1 Results

In this talk we focus on new results by the speaker about the power of nondeterminism which sits at the heart of the famous \(\mathsf {P}\) versus \(\mathsf {NP}\) problem. The results in this paper first appeared in works by Buhrman, Fortnow and Santhanam [13]

Theorem 1

For any constant \(c\), \(\mathsf {NEXP}\not \subseteq \mathsf {NP}/\mathrm{n}^\mathrm{c}\).

Eric Allender asked whether even Theorem 1 (\(\mathsf {NEXP}\not \subseteq \mathsf {NP}/\mathrm{n}^\mathrm{c}\)) can be strengthened to a lower bound that works on almost all input lengths, rather than on infinitely many. Direct diagonalizations tend to work on almost all input lengths–our separation is indirect, and technique does not give this stronger property. We give a new relativized world showing that relativizing techniques cannot get the stronger separation even without the advice.

Theorem 2

There exists a relativized world such that \(\mathsf {NEXP}\subseteq \mathsf {i.o.}\mathsf {NP}\).

Cook [4] first showed a nondeterministic time hierarchy, given in its strongest form by Seiferas, Fischer and Meyer [5] and simplified by Žàk [6]. We give yet a new proof that gives a far more compact diagonalization.

Theorem 3

If \(t_1\) and \(t_2\) are time-constructable functions such that

  • \(t_1(n)=o(t_2(n))\), and

  • \(n\le t_1(n)\le n^c\) for some constant \(c\)

then \(\mathsf {NTIME}(t_2(n))\not \subseteq \mathsf {NTIME}(t_1(n))\).

Corollary 1

For any reals \(1\le r<s\), \(\mathsf {NTIME}(n^s)\not \subseteq \mathsf {NTIME}(n^r)\).

We can use the techniques of this new proof to get a time hierarchy with advice.

Theorem 4

Let \(d \ge 1\) be any constant, and let \(t\) be a time-constructible time bound such that \(t = o(n^d)\). Then \(\mathsf {NTIME}(n^d) \not \subseteq \mathsf {NTIME}(t)/n^{1/d}\).

Theorem 4 improves on known results handling advice in two respects. First, the amount of advice in the lower bound can be as high as \(n^{\varOmega (1)}\), in contrast to earlier results in which it was limited to be \(O(\log (n))\). Second, the hierarchy is provably tight in terms of the time bounds, while earlier results handling advice could only separate \(\mathsf {NTIME}(n^d)\) from \(\mathsf {NTIME}(\mathrm{n}^\mathrm{c})\) with advice, where \(c < d\).

We are able to use Theorem 4 to derive a new circuit lower bound for \(\mathsf {NP}\), improving a 30-year old result of Kannan [7].

Corollary 2

Let \(k > 1\) be any constant. \(\mathsf {NP}\) does not have \(\mathsf {NP}\)-uniform non-deterministic circuits of size \(O(n^k)\).

2 Proof of Theorem 1

We first need the following lemma, a slightly stronger version of a result in Homer and Mocas [8] about lower bounds for deterministic exponential time against advice. The proof we give is folklore.

» **Study questions**:
a – Answer these questions about the complexity-theory text, one line each:
(i) Who asked whether Theorem 1 could be strengthened to a lower bound that works on almost all input lengths?
(ii) Who first showed a nondeterministic time hierarchy?
(iii) Whose 30-year-old result does the new circuit lower bound for NP improve?
b – Quote the complexity-theory text between "Theorem 4 improves on" and "where \(c < d\).", inclusive.

» **Provided material**:
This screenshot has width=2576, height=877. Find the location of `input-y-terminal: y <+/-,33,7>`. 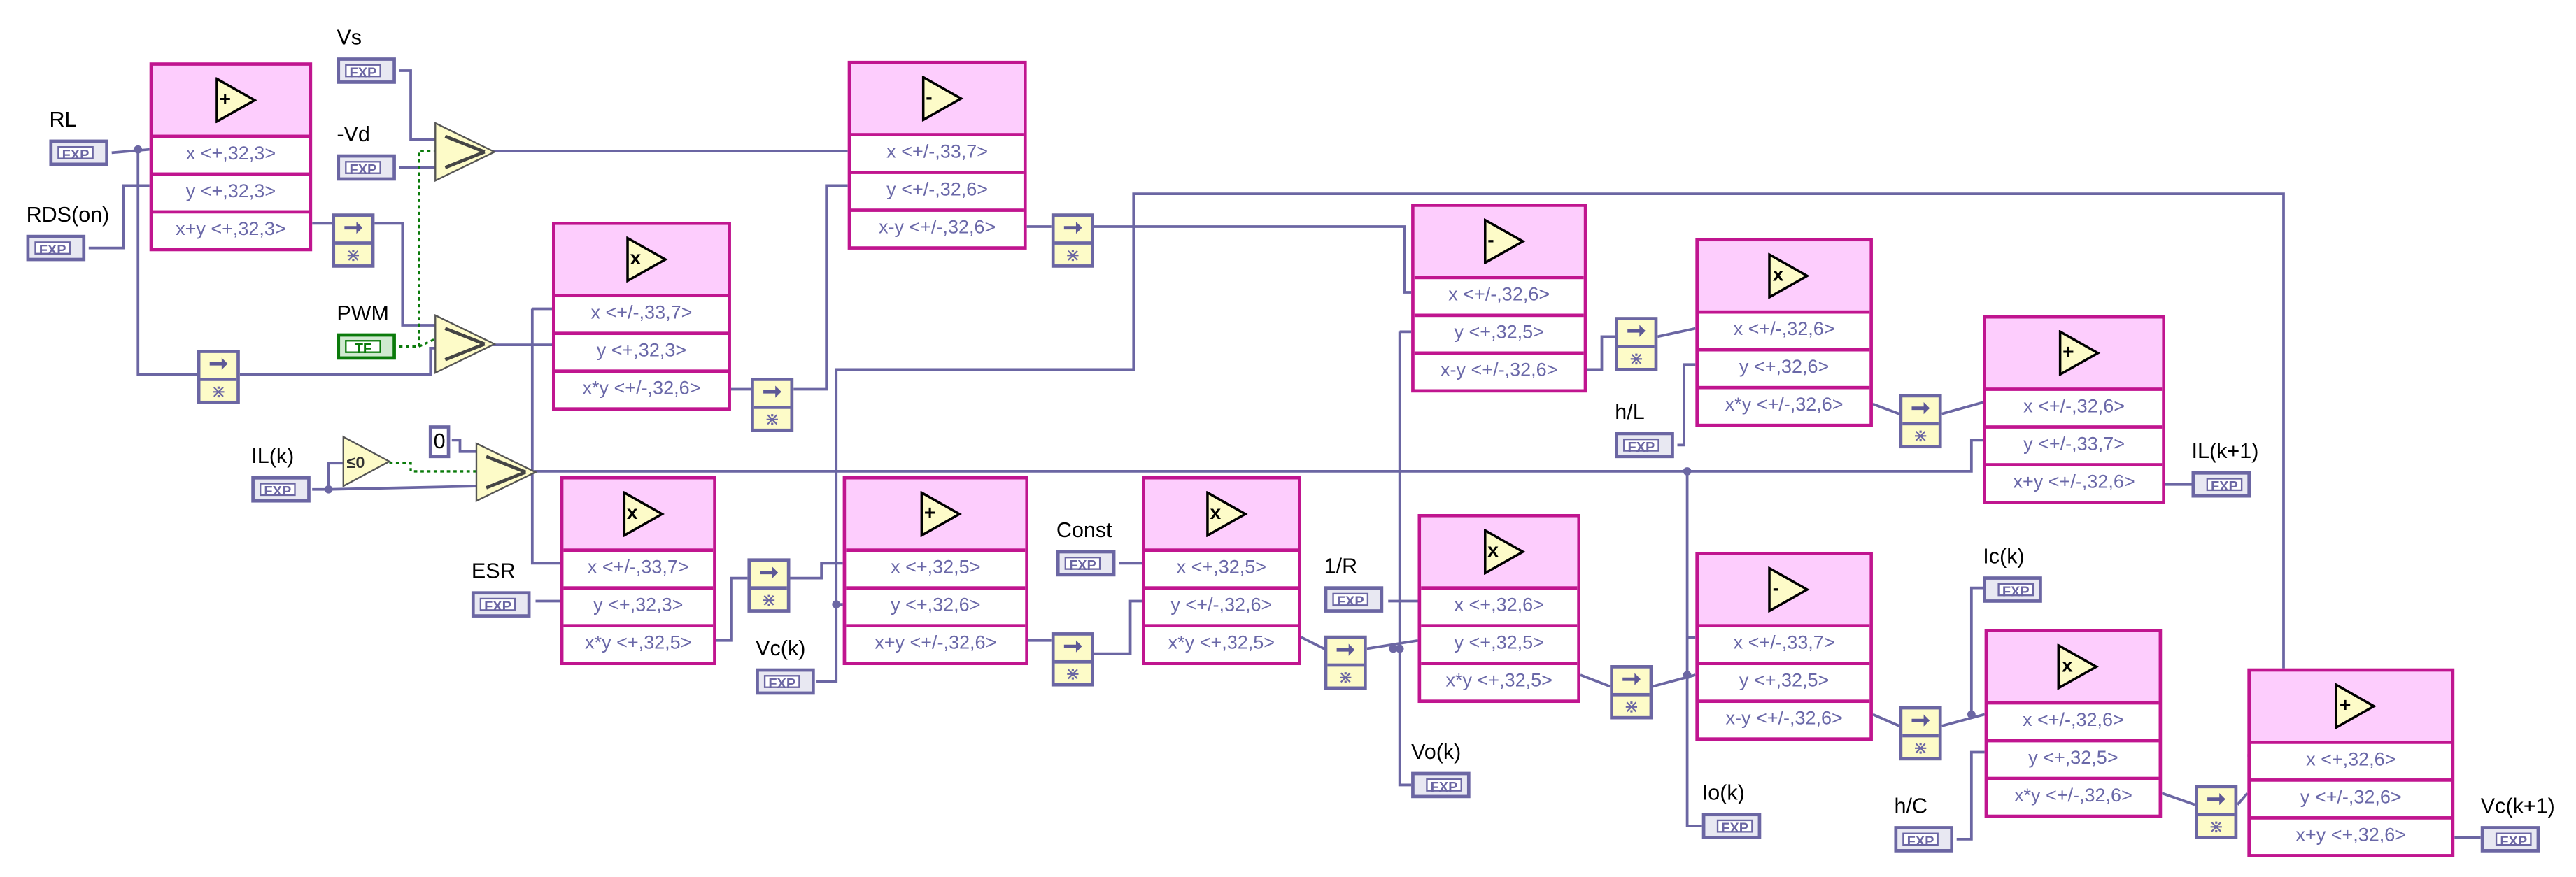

» **Task answers**:
a –
(i) Eric Allender
(ii) Cook
(iii) Kannan

b –
Theorem 4 improves on known results handling advice in two respects. First, the amount of advice in the lower bound can be as high as \(n^{\varOmega (1)}\), in contrast to earlier results in which it was limited to be \(O(\log (n))\). Second, the hierarchy is provably tight in terms of the time bounds, while earlier results handling advice could only separate \(\mathsf {NTIME}(n^d)\) from \(\mathsf {NTIME}(\mathrm{n}^\mathrm{c})\) with advice, where \(c < d\).